The food was plain but hearty, the desserts heavy and sweet. This is not fare for epicures, but cooked for men who work hard and drive long. This is food to stay in the belly and sustain the body until quitting time. It is roadhouse eating at its best.
It takes just six minutes to leave Hilliard and enter Callahan, but it seems like another world. Out near the fairground, one piece of history still connects the two towns. In the blink of an eye, the casual traveler would miss it, but high on a street corner is a sign that reads "Old Dixie Hwy". From the Florida border until now, I have been traveling on what was once a turnpike as famous as Route 66. Almost unremembered, the Dixie Highway was an "auto-trail" that stretched from Michigan to Miami in the first decade of the twentieth century. Its heyday only lasted ten years; when it was absorbed into the new national highway system with new route numbers, the Dixie Highway disappeared. Only a few street signs here and there mark the old routes where they deviate out from under US One.

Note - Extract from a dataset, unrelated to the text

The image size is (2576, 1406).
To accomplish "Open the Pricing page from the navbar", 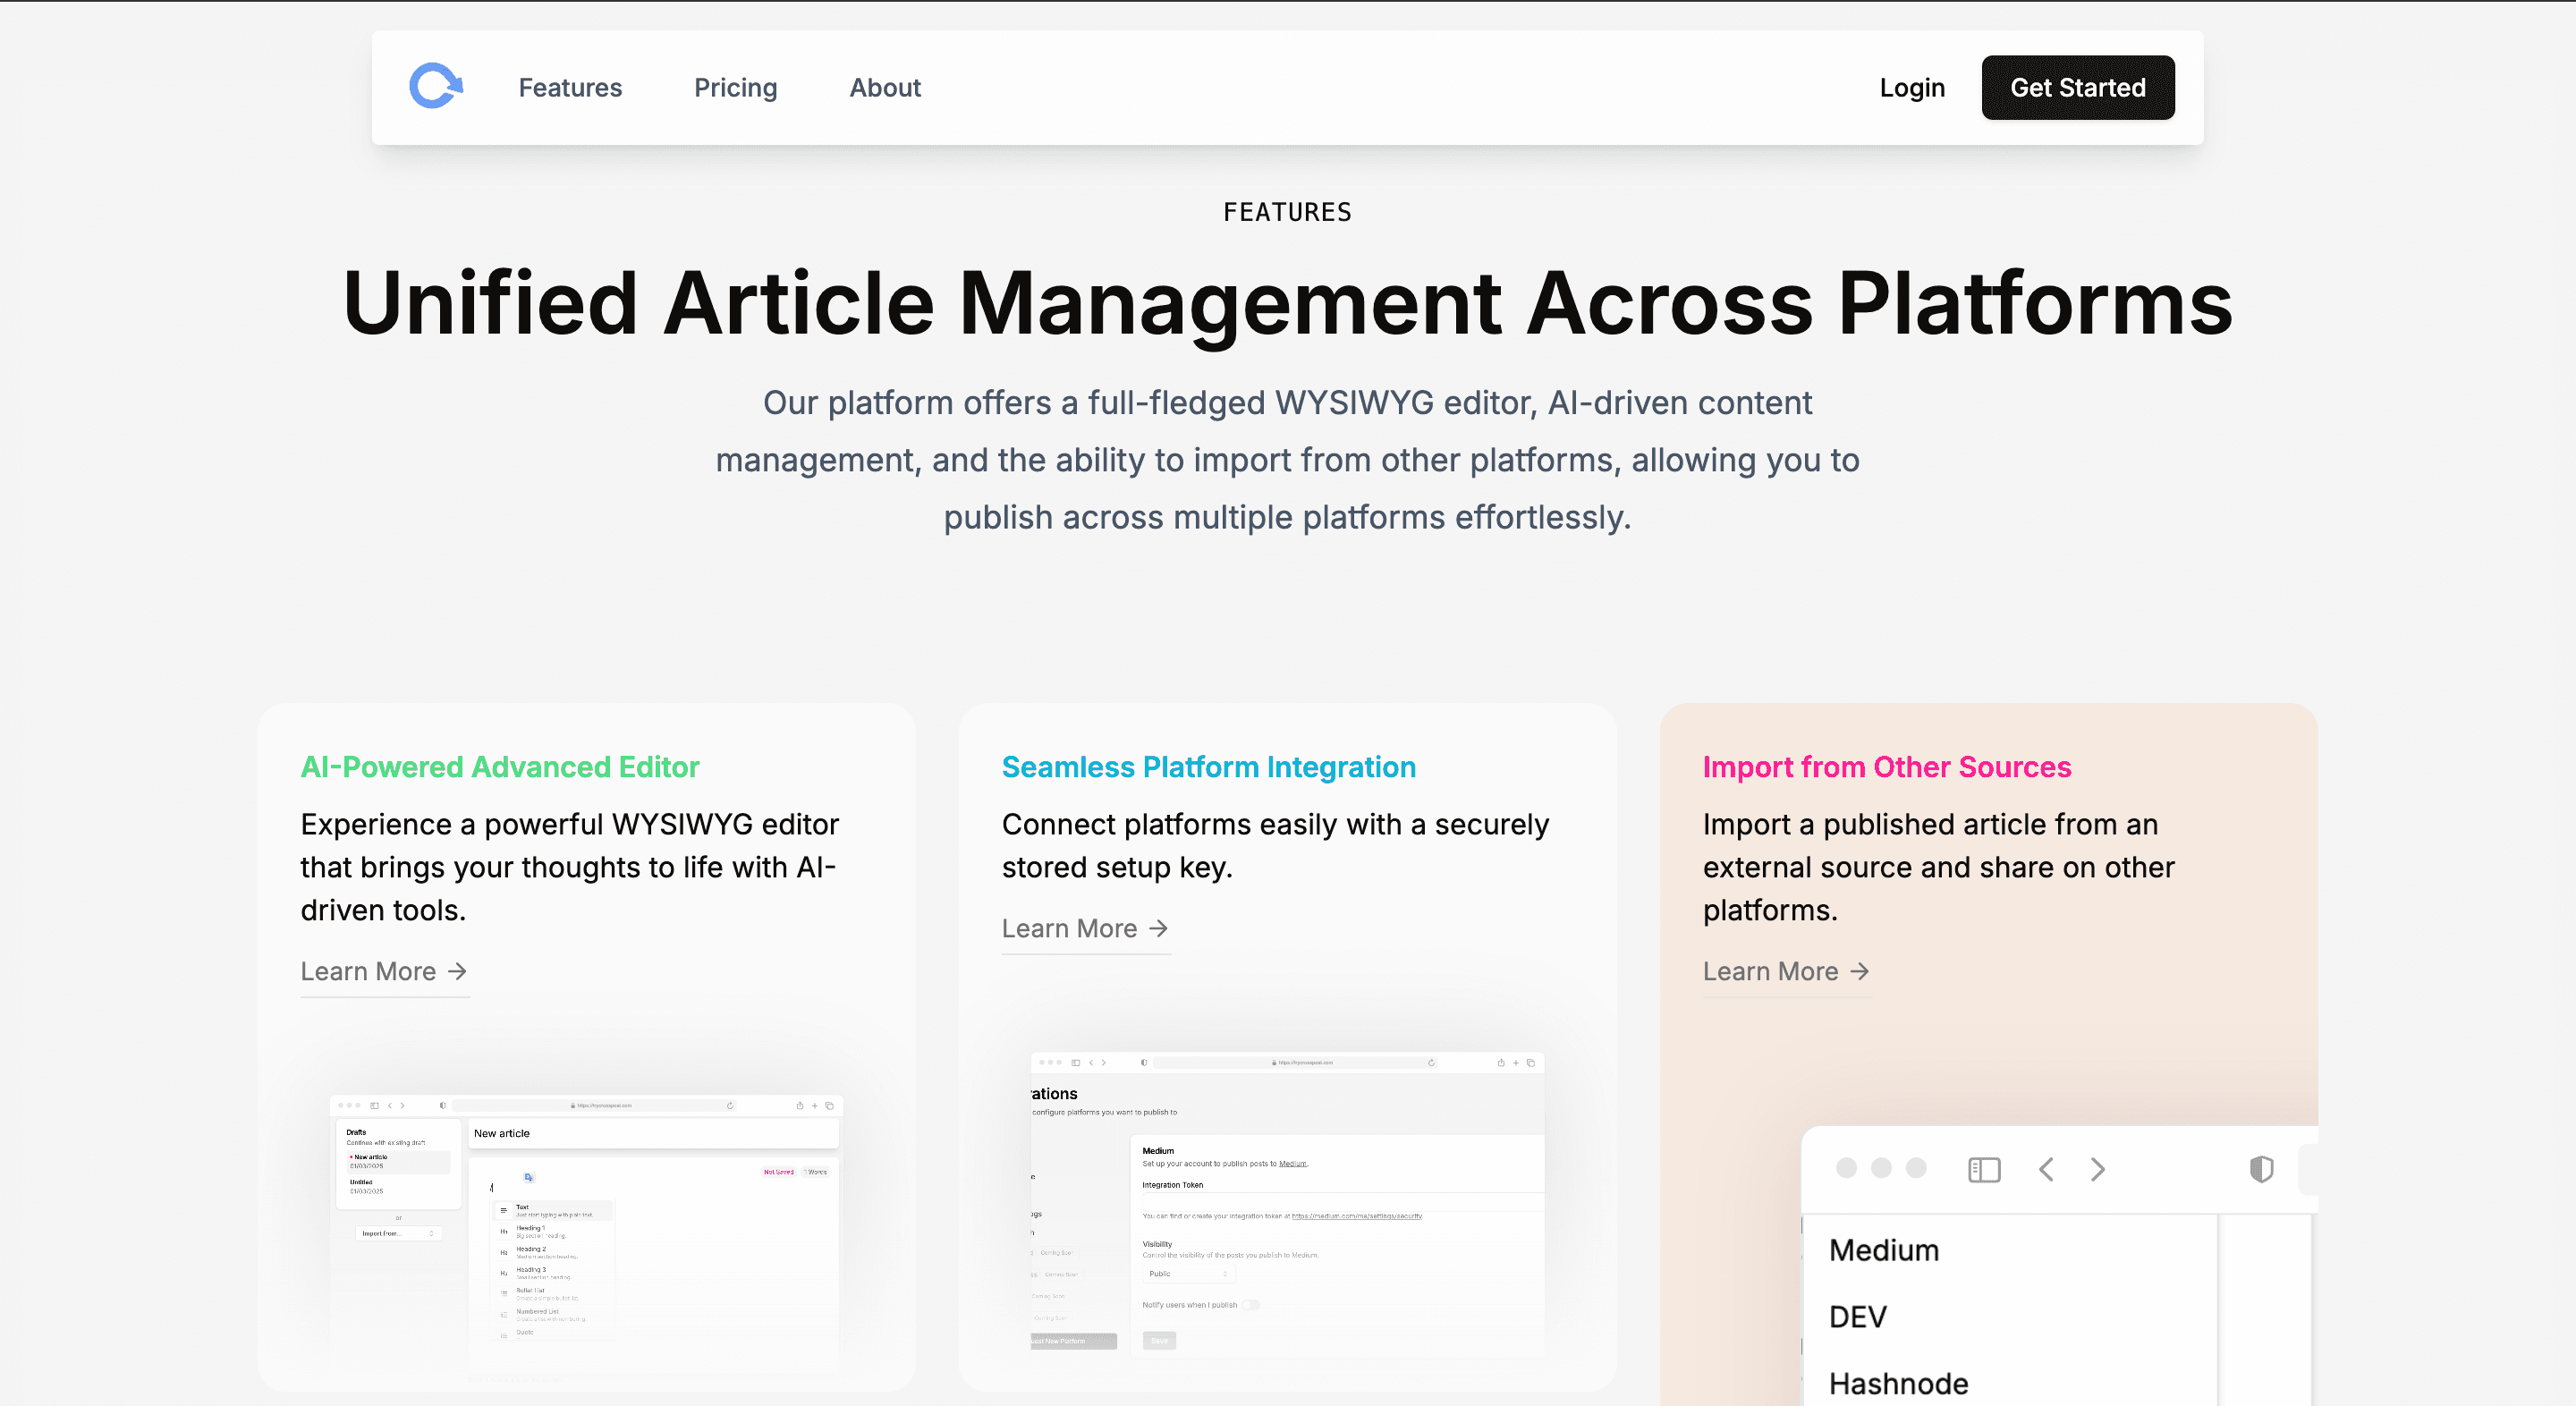I will [x=735, y=87].
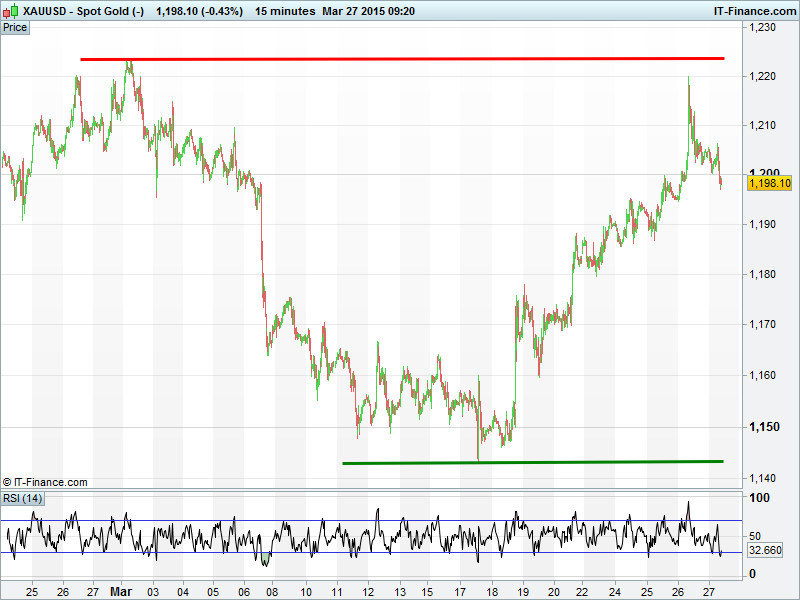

Callahan seems vaguely familiar but oddly foreign, as if upon coming home from a long trip, you found your furniture completely rearranged. I once spent a lot of time driving here and back from the south side of Jacksonville. I thought I was in love then and maybe I was, but in time, it unraveled. She was going to be a marine biologist and I was going nowhere. In my minds eye, I can still see a younger me blasting down the highway in a '67 VW, with a red-haired beauty beside me. But thirty years have come and gone, changing the landscape in more ways than one.
The bank sign in Callahan reads ninety degrees as clouds begin to darken. Rain comes in fits and spells, never quite soaking the ground, but steaming off the hot pavement almost as fast as it falls. Maintenance workers are mowing in the medians of US One and the aroma of fresh cut grass mingling with the smell of pavement steam is almost overpowering. It is a cloying mixture of sweet and brackish scents that evoke summer and road trips, picnic shelters in the rain and the perfume of new hay in the barn. On the way out of town, a salvage yard offers discount car parts, the entire front end of a dozen cars perch on steel racks as if in a display case. It almost seems as if they had been lined up at a drive-in movie and were cut in half by a giant laser, their occupants mysteriously transported away. The sun is back out already and bounces off the gleaming chrome grillwork of a split Buick Regal that is in danger of being swallowed by vines as it waits for new life. Just yards away, US One crosses Thomas Creek into Duval County and Metro Jacksonville. Once, this was home.